[start]
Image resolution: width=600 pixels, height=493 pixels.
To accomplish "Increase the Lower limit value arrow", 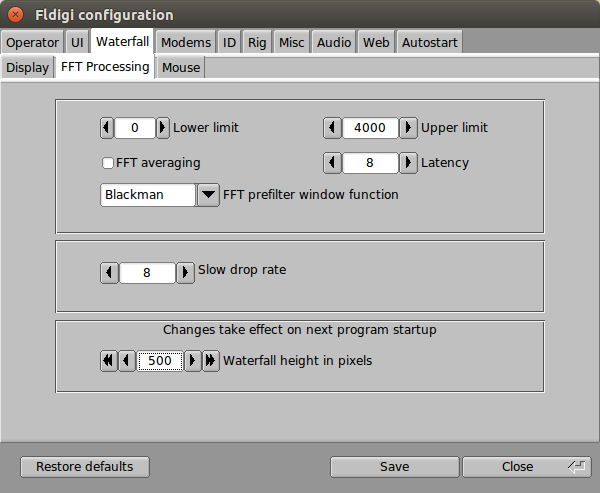I will coord(163,128).
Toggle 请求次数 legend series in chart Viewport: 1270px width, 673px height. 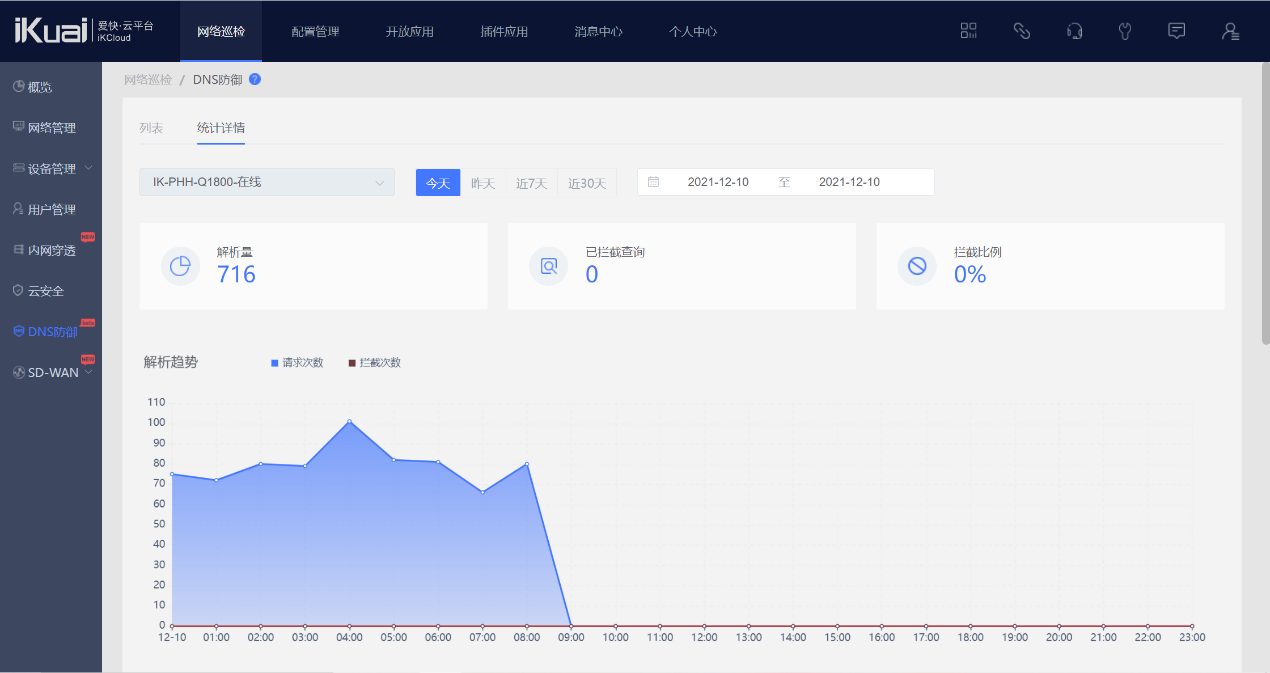[x=297, y=363]

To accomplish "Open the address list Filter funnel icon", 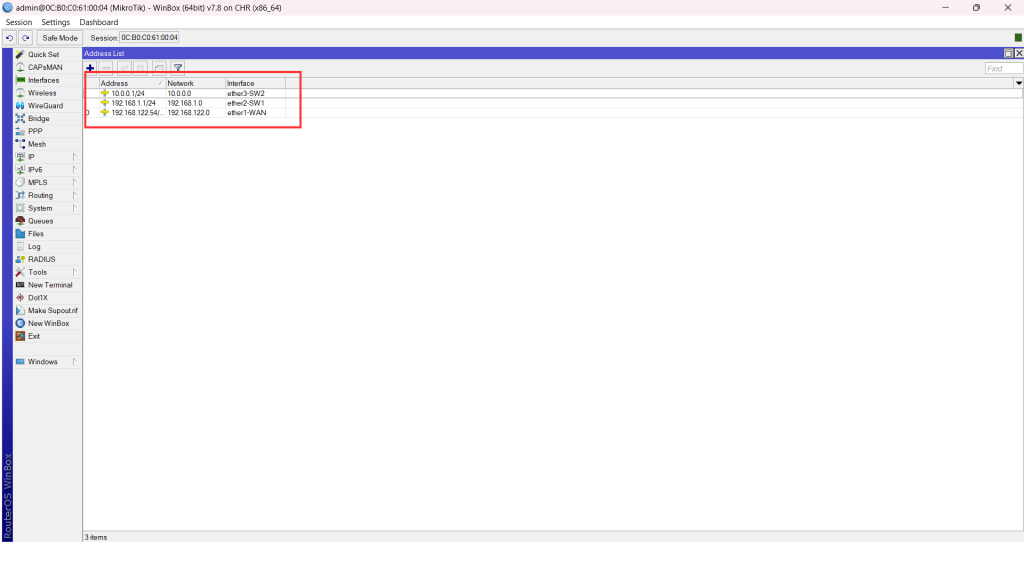I will click(177, 68).
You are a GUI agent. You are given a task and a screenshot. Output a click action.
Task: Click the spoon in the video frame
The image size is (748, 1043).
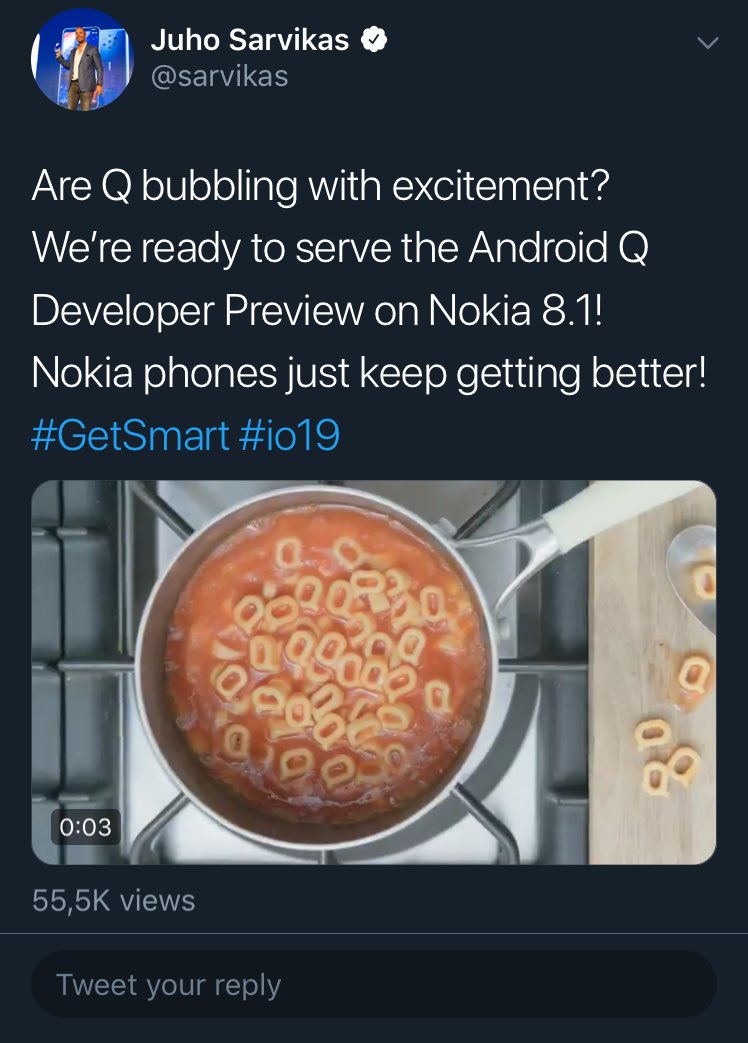tap(692, 572)
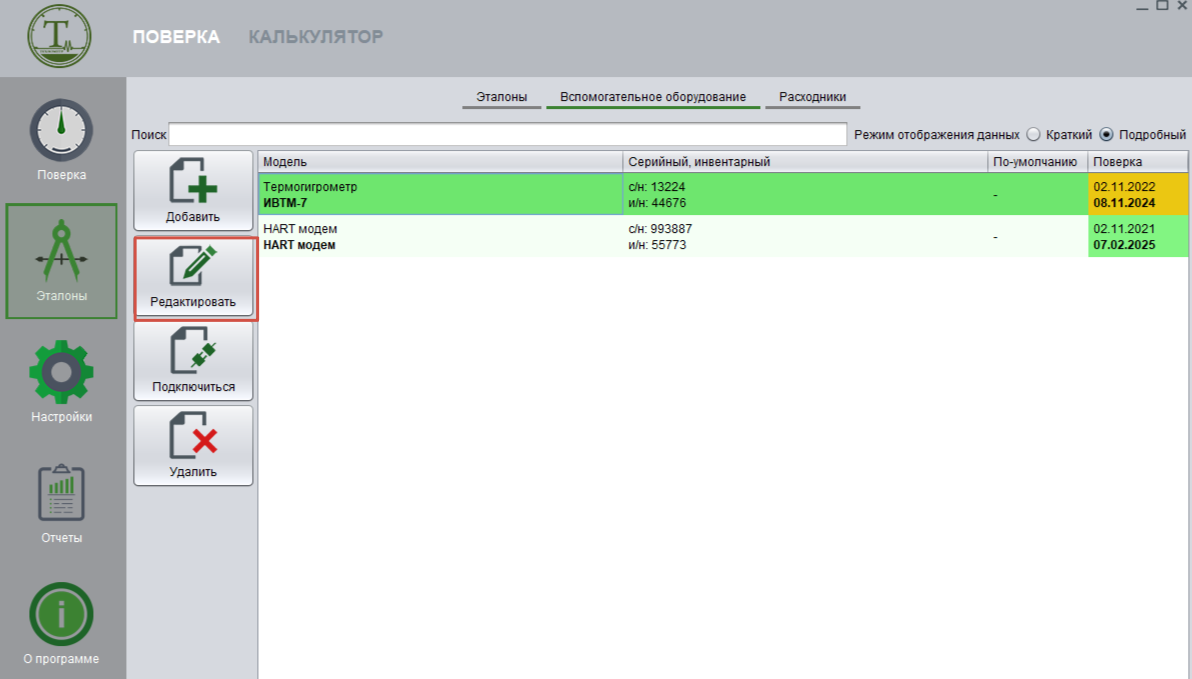Screen dimensions: 1192x679
Task: Click the О программе info icon
Action: [x=61, y=614]
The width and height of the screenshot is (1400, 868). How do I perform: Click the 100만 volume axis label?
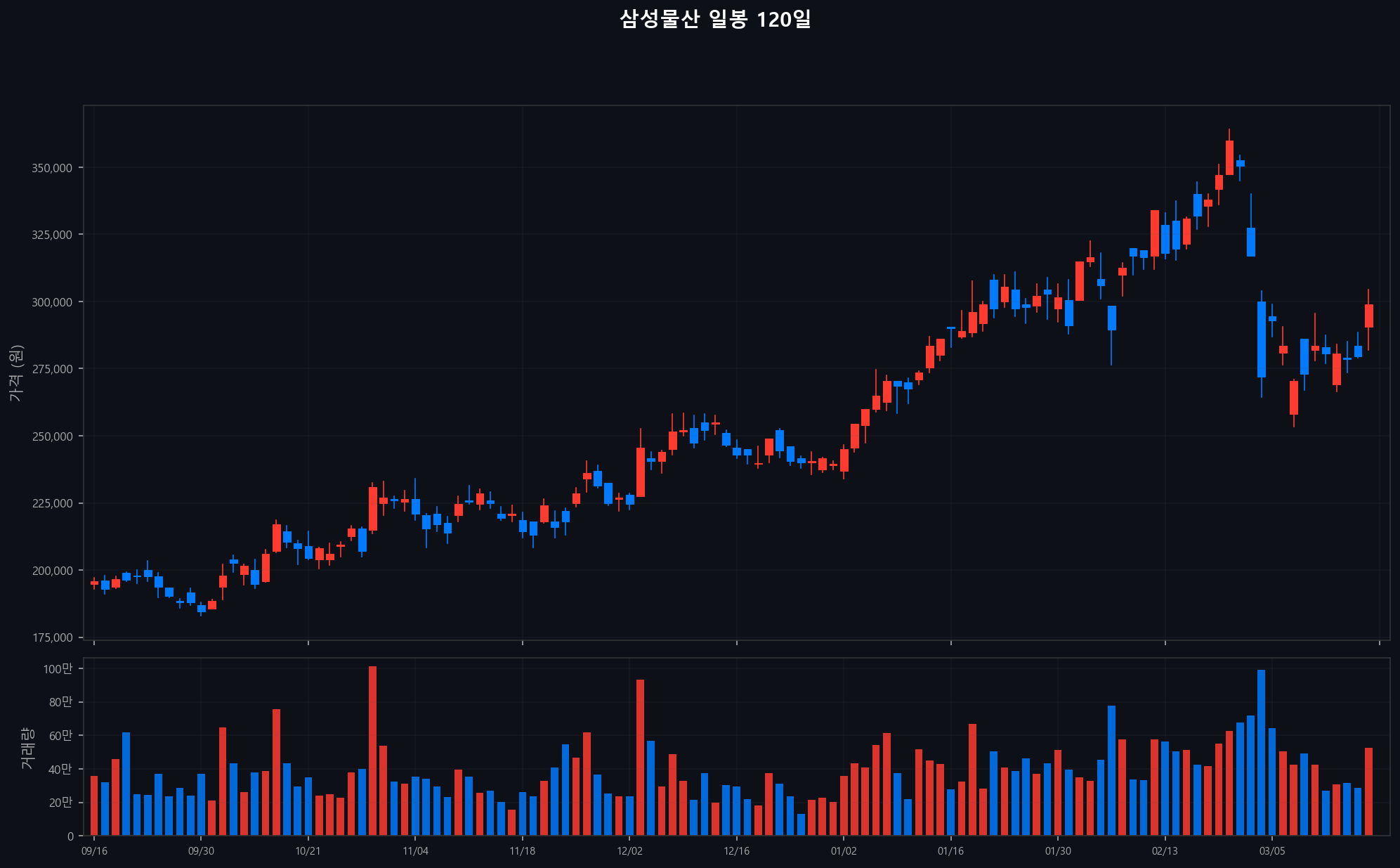58,669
[end]
### Written instruction
Reproduce the records word for word, starting at the line containing "You are a GUI" and continuing through the end of the records, but omit the pictures.

### Worked answer
You are a GUI agent. You are given a task and a screenshot. Output a click action.
Task: Click the spoon in the video frame
The image size is (748, 1043).
tap(692, 572)
Screen dimensions: 1192x679
Task: Click the О программе info icon
Action: [x=61, y=614]
The width and height of the screenshot is (1400, 868). How do I perform: Click the 100만 volume axis label?
58,669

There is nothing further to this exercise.